_Records for this task_.
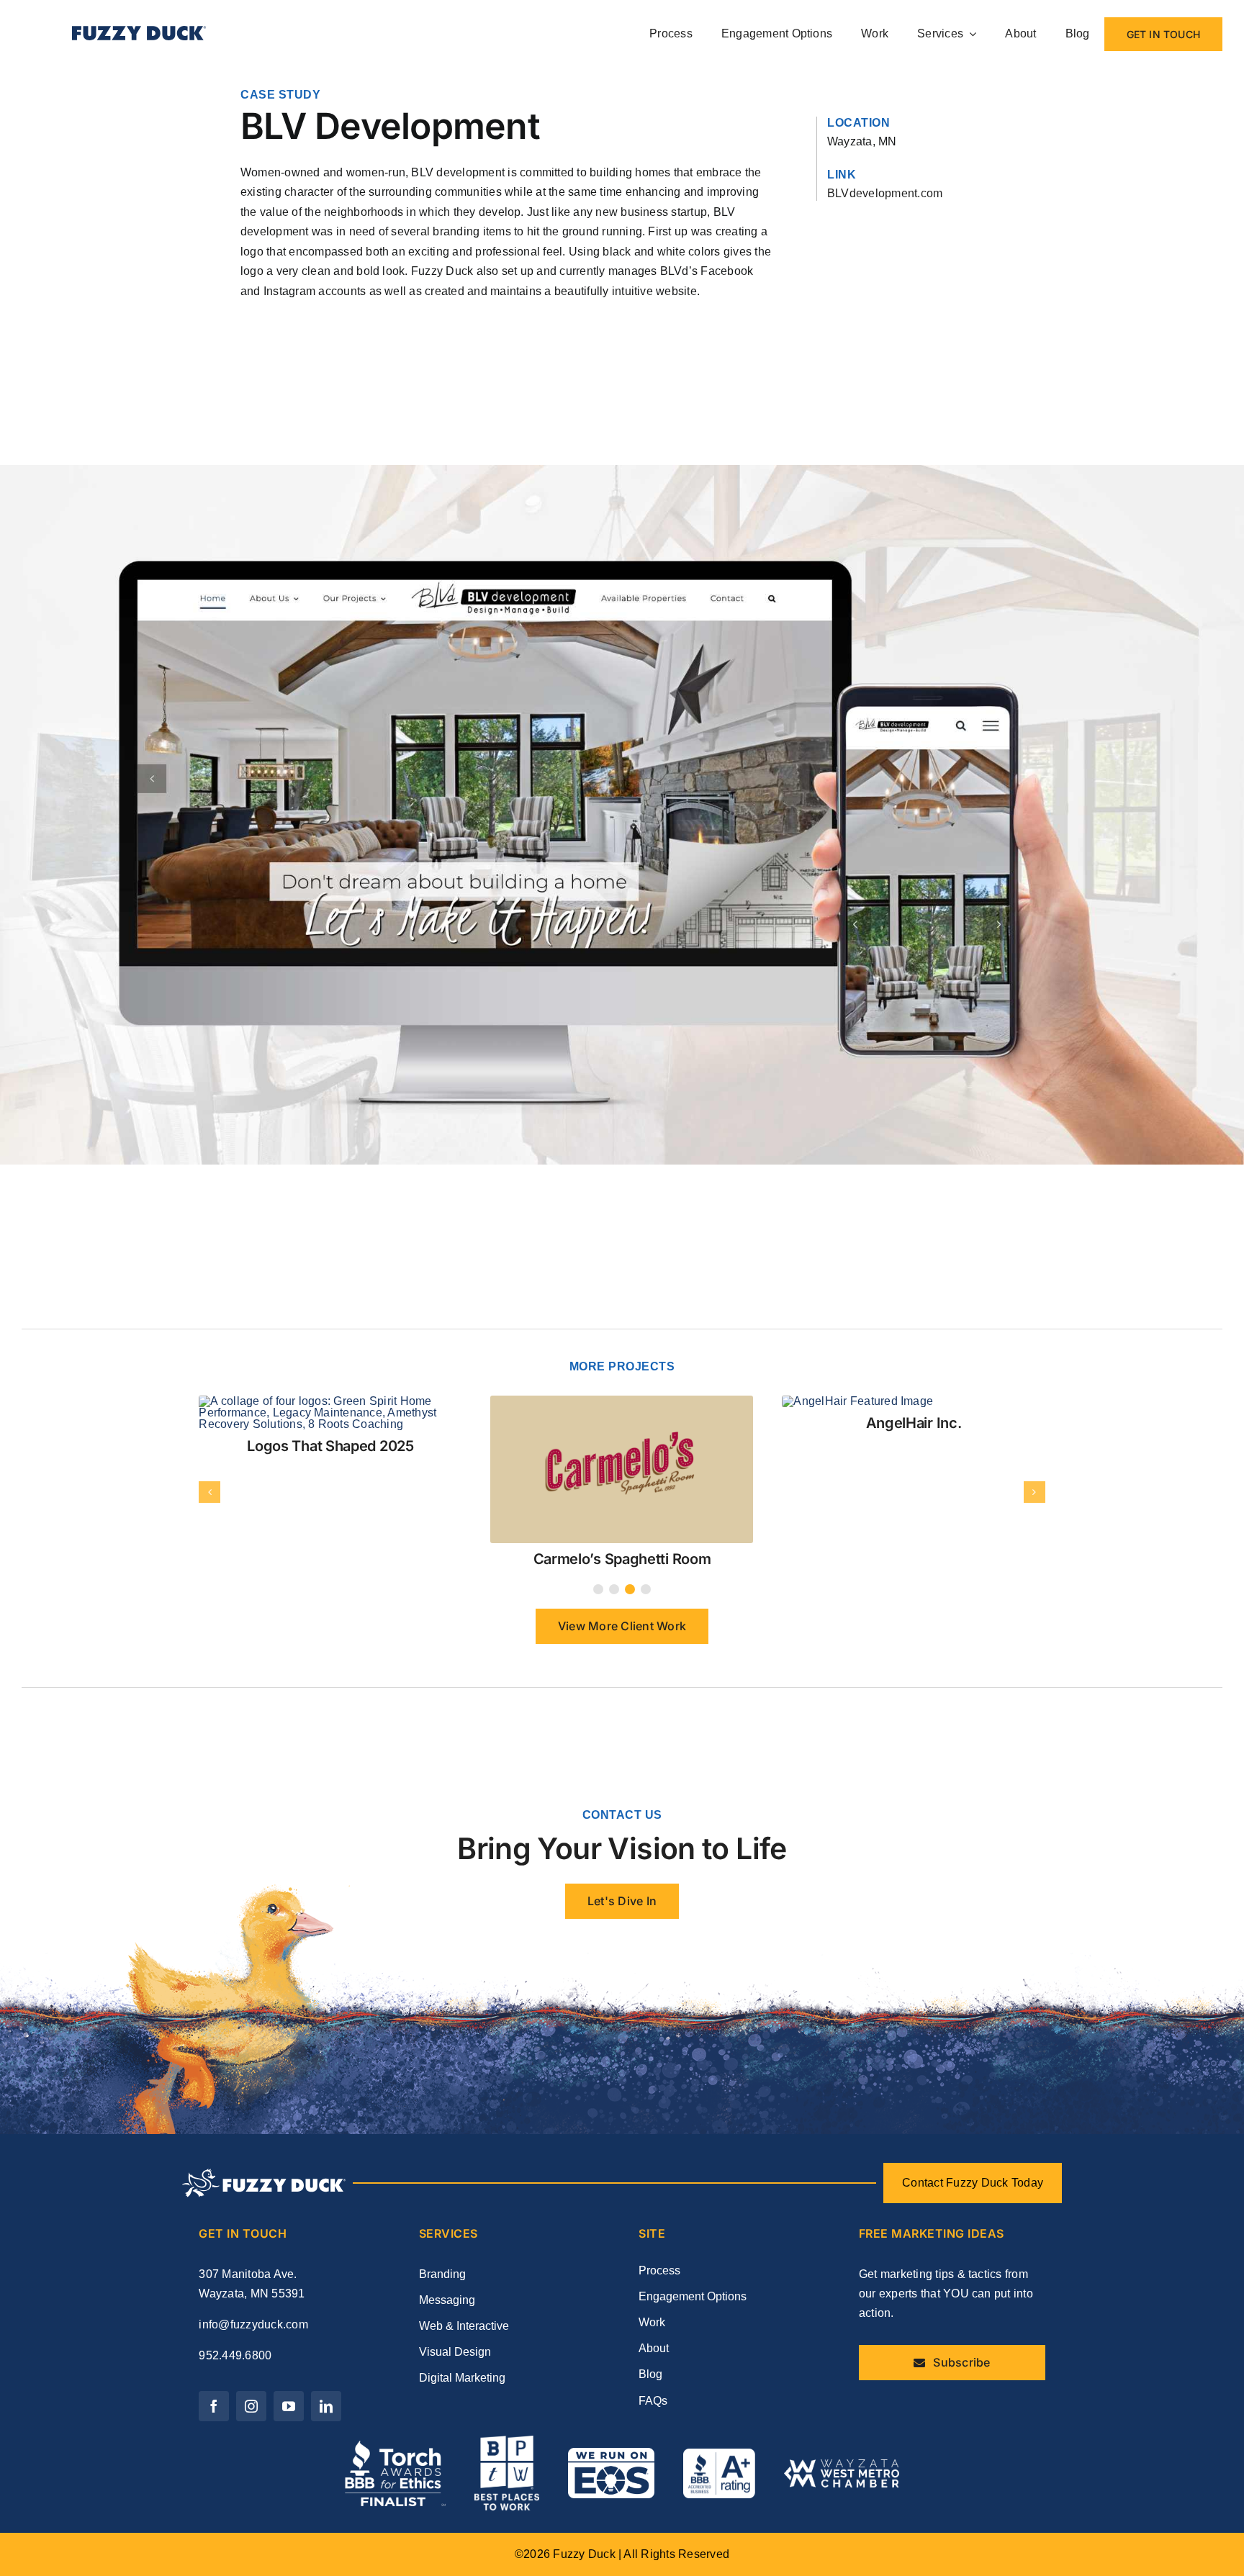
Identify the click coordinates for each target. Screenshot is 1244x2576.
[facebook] (214, 2282)
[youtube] (289, 2282)
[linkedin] (326, 2282)
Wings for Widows (913, 1423)
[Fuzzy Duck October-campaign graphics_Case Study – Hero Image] (330, 1401)
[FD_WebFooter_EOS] (611, 2329)
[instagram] (251, 2282)
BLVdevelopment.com (884, 193)
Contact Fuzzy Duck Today (972, 2058)
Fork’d (330, 1434)
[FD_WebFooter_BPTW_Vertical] (506, 2316)
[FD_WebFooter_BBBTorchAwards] (395, 2321)
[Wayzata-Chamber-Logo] (841, 2340)
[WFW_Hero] (873, 1401)
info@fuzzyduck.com (253, 2200)
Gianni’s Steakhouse (622, 1423)
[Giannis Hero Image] (608, 1401)
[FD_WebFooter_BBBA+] (719, 2329)
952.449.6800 (235, 2231)
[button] (598, 1465)
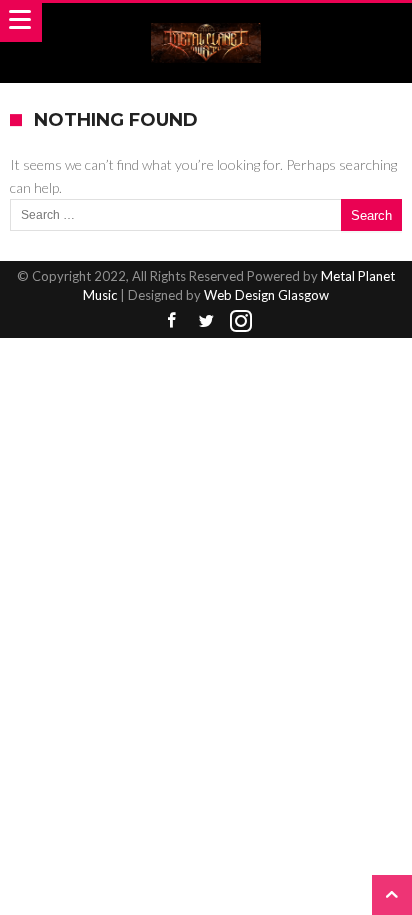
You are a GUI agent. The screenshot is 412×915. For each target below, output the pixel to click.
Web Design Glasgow (266, 295)
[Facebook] (171, 321)
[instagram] (241, 321)
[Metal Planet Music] (206, 22)
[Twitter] (206, 321)
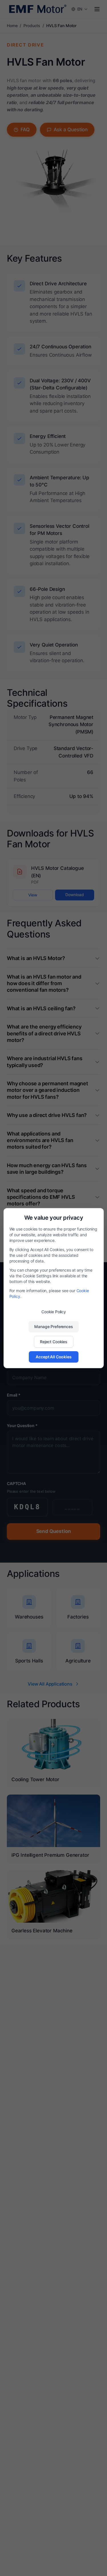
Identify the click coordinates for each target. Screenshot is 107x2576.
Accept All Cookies (53, 1356)
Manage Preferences (53, 1326)
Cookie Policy (53, 1311)
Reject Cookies (53, 1341)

_Task details_. No pictures belong in the copy. Retype exactly, and only, the lines from the line containing "[FD_WebFooter_BBBA+] (719, 2329)" through the last line of the data, both included.

_Reply to the task_.
[FD_WebFooter_BBBA+] (719, 2329)
952.449.6800 (235, 2231)
[button] (598, 1465)
You are a GUI agent. The screenshot is 412×915. For each target below, output the pixel to click.
Web Design Glasgow (266, 295)
[Facebook] (171, 321)
[instagram] (241, 321)
[Metal Planet Music] (206, 22)
[Twitter] (206, 321)
Identify the click coordinates for each target. Screenshot is 107x2576.
Accept All Cookies (53, 1356)
Manage Preferences (53, 1326)
Cookie Policy (53, 1311)
Reject Cookies (53, 1341)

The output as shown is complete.